╭─ MATERIAL SHOWN

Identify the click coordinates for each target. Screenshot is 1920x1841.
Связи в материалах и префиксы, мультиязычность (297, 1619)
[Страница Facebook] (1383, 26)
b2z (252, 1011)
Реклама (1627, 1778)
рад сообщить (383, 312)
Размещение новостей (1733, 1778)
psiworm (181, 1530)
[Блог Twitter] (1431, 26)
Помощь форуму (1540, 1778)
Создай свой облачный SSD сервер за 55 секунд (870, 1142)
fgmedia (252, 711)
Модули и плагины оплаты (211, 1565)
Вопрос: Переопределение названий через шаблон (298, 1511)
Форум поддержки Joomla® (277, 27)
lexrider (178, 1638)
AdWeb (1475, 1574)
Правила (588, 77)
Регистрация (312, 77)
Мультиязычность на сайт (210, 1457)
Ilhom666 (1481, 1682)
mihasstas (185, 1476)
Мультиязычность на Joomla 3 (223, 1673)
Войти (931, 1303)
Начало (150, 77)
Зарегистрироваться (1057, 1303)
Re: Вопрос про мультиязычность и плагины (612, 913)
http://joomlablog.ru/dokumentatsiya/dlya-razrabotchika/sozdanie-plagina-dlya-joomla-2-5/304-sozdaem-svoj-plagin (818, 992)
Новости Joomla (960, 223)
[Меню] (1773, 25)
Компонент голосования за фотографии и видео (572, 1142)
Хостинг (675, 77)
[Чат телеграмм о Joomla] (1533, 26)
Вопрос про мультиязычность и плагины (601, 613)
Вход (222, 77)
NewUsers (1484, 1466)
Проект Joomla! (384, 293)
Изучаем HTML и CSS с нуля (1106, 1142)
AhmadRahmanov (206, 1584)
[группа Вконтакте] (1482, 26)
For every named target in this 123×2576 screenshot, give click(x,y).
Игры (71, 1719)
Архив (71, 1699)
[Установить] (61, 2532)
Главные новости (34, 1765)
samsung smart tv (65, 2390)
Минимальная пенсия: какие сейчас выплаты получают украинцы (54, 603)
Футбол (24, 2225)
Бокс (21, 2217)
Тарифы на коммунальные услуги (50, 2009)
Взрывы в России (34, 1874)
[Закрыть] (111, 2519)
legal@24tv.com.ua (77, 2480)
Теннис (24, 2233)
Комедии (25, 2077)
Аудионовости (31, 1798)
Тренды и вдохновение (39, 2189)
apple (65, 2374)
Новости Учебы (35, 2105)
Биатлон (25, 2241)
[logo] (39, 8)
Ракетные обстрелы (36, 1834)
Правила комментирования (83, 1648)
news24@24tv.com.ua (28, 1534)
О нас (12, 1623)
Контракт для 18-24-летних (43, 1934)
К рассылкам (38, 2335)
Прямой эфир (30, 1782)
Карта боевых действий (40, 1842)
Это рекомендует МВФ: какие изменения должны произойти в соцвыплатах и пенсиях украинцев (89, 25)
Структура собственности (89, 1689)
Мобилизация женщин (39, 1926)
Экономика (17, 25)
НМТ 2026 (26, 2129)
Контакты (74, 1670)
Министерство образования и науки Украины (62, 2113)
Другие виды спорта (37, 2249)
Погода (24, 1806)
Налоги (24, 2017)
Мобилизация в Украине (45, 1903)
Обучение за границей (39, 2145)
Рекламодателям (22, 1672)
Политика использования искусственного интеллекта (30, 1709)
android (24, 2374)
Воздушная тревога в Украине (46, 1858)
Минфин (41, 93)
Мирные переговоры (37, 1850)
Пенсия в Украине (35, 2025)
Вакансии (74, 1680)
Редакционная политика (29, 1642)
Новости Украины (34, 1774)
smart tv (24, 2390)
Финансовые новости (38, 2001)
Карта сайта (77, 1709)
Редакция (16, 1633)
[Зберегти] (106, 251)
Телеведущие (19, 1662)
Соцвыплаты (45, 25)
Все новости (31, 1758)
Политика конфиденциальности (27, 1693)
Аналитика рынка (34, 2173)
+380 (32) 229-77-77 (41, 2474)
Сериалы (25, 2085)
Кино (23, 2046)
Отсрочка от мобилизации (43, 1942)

╰─

Each line from the top of the records down to the one with "Re: Вопрос про" must be retyped exactly; include both ends and nothing else.

Identify the click coordinates for each target. Screenshot is 1920x1841.
Связи в материалах и префиксы, мультиязычность (297, 1619)
[Страница Facebook] (1383, 26)
b2z (252, 1011)
Реклама (1627, 1778)
рад сообщить (383, 312)
Размещение новостей (1733, 1778)
psiworm (181, 1530)
[Блог Twitter] (1431, 26)
Помощь форуму (1540, 1778)
Создай свой облачный SSD сервер за 55 секунд (870, 1142)
fgmedia (252, 711)
Модули и плагины оплаты (211, 1565)
Вопрос: Переопределение названий через шаблон (298, 1511)
Форум поддержки Joomla® (277, 27)
lexrider (178, 1638)
AdWeb (1475, 1574)
Правила (588, 77)
Регистрация (312, 77)
Мультиязычность на сайт (210, 1457)
Ilhom666 (1481, 1682)
mihasstas (185, 1476)
Мультиязычность на Joomla 3 (223, 1673)
Войти (931, 1303)
Начало (150, 77)
Зарегистрироваться (1057, 1303)
Re: Вопрос про мультиязычность и плагины (612, 913)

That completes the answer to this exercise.